-- SELECTED EXTRACT follows --

I was also clear that I didn’t want collectors’ kids, or Frieze employees’ kids. I needed to find a way in which the children decide for themselves; with permission from their parents, of course. Someone from Frieze had a connection to a youth club in Hackney called the East Side Youth Centre—a place where kids under 13 go on their own. We invited them to join, and those who were interested, 11 in total, decided to take part.
How did the children respond to being part of an art fair?
I told them that the fair is where the money comes from, that they had £7,000 to spend—the rest was for the workshops and travel—and that I was just following their process. It wasn’t hard for them to understand. It wasn’t about whether it’s art or not. For them, art can be anything—and I think that is correct. But they have never been to Frieze, and even if they went, they would not understand the position they are in within the art market. But I don’t know if that is a problem; I don’t know if I understand the position that I am in with regards to the art market.
What kind of ideas have they come up with?
At first, they came up with things like buying food or a TV. They also discussed spending the money on organising an event or activity to make more money and to give that extra money to a charity, like cancer research. They also proposed things outside the budget, like “build a house for my mum” or a Legoland amusement park. At some point, they proposed making action figures of themselves, and one kid just wanted to go to Jamaica.
I offered a little structure at some points, but I did not orchestrate how they made the decision. The hardest thing was to help them understand that there are no limits, that they can do what they want with the money.
Your work has been described as subversive, about breaking the rules of social conduct. What are you hoping to achieve with this project?

-- SELECTED EXTRACT concluded --

• [WORK REQUEST]: Reproduce the part of the interview that starts with "What kind of" and goes on through "with the money.", word for word. Work from the interview alone.

-- DATA RECORDS follows --

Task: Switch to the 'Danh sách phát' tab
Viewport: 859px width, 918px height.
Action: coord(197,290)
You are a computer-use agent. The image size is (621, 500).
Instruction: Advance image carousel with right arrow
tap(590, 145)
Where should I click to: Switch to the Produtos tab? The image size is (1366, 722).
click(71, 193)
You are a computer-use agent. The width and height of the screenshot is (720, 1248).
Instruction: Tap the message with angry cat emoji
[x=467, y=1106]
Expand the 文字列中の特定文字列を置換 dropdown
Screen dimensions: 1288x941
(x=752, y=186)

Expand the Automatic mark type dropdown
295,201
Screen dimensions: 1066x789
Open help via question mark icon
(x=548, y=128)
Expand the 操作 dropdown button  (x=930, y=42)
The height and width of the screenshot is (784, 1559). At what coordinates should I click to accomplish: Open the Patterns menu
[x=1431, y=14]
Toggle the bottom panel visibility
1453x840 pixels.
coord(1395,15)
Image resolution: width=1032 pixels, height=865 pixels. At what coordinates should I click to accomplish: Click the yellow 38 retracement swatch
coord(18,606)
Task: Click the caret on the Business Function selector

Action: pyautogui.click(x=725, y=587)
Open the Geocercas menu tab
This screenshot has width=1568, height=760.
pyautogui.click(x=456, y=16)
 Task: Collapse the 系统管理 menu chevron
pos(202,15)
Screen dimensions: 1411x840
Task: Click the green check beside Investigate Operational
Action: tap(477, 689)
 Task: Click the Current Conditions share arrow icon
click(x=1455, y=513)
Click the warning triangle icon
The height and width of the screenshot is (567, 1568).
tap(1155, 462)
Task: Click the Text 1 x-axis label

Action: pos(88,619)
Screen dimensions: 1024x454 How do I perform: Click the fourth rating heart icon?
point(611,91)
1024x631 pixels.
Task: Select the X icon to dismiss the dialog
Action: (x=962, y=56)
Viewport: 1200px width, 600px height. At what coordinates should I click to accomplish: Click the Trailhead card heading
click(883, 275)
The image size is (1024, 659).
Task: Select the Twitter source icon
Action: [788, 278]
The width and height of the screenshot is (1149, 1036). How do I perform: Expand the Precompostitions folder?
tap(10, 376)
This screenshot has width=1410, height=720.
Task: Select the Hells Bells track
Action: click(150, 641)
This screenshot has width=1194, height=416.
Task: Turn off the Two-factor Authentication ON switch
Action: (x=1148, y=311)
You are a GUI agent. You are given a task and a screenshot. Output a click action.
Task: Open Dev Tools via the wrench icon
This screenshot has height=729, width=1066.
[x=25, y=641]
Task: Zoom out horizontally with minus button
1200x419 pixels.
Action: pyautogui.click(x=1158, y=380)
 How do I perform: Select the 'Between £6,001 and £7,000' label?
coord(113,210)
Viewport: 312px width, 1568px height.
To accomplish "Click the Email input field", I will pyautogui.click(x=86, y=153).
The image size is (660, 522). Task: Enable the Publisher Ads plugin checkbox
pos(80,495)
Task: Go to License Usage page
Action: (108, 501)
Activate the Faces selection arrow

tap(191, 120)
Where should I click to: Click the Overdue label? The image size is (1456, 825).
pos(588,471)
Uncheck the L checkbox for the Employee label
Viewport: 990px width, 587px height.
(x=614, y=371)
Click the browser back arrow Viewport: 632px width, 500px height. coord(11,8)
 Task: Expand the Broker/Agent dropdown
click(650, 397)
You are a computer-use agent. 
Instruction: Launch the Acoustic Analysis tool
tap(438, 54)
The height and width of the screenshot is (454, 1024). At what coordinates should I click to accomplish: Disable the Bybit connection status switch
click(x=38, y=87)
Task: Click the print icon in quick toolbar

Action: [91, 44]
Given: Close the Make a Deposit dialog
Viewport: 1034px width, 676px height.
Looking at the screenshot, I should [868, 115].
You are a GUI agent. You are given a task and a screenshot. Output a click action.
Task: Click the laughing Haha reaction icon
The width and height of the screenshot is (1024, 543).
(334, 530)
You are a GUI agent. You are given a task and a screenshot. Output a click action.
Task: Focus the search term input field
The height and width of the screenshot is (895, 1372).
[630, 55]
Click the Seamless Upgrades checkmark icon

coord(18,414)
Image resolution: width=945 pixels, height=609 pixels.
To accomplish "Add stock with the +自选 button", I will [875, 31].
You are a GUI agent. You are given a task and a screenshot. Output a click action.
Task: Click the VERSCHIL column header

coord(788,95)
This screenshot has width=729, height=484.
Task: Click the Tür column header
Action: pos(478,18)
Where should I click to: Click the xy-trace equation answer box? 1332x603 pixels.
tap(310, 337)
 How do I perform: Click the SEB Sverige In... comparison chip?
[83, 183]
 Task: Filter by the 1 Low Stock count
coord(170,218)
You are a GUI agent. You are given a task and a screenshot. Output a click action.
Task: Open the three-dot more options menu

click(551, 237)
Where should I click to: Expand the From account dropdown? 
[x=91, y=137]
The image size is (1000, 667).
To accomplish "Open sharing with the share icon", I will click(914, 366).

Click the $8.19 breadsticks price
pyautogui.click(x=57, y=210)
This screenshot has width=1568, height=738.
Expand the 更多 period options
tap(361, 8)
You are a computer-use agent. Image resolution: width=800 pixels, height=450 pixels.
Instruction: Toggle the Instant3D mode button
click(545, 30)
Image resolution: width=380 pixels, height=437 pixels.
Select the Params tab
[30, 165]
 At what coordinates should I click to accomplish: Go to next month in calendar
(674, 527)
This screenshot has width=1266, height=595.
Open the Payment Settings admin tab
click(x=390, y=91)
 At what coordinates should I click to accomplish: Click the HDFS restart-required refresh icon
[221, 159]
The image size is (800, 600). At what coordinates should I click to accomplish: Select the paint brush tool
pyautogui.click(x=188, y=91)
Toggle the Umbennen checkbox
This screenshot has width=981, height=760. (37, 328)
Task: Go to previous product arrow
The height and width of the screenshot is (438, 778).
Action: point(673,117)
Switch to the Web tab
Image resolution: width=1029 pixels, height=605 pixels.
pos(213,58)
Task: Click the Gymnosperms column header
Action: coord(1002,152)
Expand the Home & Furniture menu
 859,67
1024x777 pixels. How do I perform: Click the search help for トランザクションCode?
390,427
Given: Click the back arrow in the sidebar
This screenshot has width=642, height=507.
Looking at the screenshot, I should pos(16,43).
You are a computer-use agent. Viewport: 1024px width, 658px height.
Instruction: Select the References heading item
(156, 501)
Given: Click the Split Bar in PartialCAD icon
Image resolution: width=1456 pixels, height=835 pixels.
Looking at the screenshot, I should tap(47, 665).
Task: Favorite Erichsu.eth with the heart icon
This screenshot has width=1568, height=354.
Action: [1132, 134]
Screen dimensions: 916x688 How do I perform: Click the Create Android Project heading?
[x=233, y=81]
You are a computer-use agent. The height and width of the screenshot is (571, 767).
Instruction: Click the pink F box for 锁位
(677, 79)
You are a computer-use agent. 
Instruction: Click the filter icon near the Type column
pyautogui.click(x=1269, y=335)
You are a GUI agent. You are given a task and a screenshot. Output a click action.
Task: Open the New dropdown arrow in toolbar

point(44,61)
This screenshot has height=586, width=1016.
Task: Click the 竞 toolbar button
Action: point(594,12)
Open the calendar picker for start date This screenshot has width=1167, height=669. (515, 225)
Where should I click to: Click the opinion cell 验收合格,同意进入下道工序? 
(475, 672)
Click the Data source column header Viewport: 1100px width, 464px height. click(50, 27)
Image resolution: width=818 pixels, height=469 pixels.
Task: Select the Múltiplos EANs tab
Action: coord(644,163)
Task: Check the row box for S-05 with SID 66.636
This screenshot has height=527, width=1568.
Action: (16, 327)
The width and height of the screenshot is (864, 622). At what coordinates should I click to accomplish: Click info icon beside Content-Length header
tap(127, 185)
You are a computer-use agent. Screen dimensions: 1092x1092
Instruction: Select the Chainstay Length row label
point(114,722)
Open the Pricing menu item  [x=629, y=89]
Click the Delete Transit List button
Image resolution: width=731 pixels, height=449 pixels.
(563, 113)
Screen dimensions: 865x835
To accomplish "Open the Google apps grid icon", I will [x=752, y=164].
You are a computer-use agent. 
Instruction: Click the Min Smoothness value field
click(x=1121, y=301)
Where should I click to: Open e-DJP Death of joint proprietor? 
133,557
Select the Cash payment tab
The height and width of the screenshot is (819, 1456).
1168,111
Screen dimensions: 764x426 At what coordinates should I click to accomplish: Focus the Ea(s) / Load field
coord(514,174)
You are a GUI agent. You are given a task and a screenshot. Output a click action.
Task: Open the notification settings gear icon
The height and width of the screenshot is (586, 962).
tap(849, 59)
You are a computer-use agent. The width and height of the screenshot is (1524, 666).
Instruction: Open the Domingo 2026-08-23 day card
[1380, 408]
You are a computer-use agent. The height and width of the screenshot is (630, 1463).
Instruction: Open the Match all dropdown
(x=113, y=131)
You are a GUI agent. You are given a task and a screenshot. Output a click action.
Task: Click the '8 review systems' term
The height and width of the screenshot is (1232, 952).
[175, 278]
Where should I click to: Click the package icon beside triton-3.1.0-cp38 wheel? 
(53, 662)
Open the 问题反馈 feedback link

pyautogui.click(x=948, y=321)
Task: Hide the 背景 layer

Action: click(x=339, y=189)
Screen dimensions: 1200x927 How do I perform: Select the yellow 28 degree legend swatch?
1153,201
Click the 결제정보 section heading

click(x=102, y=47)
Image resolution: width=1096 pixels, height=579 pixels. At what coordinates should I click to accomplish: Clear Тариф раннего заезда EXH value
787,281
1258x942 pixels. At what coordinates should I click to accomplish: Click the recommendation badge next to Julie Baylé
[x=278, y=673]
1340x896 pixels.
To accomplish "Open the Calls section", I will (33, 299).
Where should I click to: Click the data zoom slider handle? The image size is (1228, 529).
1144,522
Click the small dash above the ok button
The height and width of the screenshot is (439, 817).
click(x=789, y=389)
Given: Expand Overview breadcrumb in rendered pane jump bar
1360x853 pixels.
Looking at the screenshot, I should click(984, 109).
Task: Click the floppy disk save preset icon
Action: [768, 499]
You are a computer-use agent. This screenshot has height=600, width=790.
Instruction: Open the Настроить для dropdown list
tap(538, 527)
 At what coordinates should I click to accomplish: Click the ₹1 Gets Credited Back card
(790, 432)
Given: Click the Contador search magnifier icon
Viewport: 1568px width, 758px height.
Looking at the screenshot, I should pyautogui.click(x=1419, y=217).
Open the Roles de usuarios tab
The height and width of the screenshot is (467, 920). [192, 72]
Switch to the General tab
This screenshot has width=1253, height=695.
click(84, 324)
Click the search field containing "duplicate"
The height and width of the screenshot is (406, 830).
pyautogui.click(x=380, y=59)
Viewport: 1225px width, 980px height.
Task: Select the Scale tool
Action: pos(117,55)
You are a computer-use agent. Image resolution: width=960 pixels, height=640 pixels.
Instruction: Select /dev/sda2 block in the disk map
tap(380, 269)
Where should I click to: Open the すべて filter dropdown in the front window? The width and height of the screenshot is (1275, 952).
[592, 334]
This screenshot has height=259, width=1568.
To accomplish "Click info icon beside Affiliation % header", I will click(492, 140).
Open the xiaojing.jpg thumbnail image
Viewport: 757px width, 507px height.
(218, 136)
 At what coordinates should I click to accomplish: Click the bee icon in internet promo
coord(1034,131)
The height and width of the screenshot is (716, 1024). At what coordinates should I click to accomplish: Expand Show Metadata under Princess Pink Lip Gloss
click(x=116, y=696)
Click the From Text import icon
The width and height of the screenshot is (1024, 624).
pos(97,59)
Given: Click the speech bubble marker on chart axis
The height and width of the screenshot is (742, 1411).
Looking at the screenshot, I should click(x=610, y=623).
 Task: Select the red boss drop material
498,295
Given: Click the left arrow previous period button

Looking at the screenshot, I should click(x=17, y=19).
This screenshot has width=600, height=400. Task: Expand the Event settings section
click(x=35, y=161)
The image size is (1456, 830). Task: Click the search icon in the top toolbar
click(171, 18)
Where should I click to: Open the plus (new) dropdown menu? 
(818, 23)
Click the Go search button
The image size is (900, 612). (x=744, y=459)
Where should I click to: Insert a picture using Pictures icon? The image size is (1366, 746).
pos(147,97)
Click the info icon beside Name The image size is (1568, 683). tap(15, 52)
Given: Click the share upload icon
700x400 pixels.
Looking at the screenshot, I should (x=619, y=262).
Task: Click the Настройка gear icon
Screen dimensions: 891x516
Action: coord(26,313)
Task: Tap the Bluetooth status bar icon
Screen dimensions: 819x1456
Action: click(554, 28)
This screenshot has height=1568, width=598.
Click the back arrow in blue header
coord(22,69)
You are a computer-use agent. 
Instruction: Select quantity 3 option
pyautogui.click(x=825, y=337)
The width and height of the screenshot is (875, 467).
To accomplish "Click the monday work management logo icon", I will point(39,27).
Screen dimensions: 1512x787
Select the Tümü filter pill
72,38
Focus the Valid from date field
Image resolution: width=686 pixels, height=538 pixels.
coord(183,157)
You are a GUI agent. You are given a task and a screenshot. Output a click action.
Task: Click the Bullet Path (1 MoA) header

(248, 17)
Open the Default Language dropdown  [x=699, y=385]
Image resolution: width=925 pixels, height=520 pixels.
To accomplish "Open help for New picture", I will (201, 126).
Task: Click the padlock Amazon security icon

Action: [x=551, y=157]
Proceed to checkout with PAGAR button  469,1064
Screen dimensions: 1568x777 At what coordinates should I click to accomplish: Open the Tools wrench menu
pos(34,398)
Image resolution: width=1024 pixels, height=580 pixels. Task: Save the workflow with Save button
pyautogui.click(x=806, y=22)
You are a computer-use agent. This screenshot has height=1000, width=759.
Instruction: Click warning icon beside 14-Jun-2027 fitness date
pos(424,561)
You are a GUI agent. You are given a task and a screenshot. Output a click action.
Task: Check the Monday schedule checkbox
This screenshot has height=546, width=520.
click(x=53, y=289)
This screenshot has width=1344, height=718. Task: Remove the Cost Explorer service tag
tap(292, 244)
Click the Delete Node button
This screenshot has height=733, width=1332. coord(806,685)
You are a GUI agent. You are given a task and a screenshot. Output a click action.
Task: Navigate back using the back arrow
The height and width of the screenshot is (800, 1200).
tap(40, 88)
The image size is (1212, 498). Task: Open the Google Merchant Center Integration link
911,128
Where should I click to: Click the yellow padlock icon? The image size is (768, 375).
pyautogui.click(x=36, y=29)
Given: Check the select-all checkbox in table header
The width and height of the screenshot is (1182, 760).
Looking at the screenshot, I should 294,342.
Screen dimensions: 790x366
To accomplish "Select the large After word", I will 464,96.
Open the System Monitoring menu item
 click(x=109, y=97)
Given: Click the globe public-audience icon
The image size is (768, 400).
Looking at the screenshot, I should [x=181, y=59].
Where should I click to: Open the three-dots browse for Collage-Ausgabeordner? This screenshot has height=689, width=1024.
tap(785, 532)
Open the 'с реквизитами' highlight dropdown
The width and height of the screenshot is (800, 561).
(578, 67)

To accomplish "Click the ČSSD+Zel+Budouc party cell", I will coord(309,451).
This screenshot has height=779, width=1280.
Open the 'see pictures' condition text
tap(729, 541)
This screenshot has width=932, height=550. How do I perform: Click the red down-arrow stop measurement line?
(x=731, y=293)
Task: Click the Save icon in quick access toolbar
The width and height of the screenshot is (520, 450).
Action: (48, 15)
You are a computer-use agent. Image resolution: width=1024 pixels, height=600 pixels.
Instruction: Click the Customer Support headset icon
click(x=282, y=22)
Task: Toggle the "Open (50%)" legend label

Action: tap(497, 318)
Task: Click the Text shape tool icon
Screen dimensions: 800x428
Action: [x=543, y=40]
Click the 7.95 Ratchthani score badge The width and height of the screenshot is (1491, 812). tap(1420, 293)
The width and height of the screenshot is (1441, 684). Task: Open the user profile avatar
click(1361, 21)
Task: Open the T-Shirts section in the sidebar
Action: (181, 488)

-- DATA RECORDS concluded --

• [EXPECTED OUTPUT]:
What kind of ideas have they come up with?
At first, they came up with things like buying food or a TV. They also discussed spending the money on organising an event or activity to make more money and to give that extra money to a charity, like cancer research. They also proposed things outside the budget, like “build a house for my mum” or a Legoland amusement park. At some point, they proposed making action figures of themselves, and one kid just wanted to go to Jamaica.
I offered a little structure at some points, but I did not orchestrate how they made the decision. The hardest thing was to help them understand that there are no limits, that they can do what they want with the money.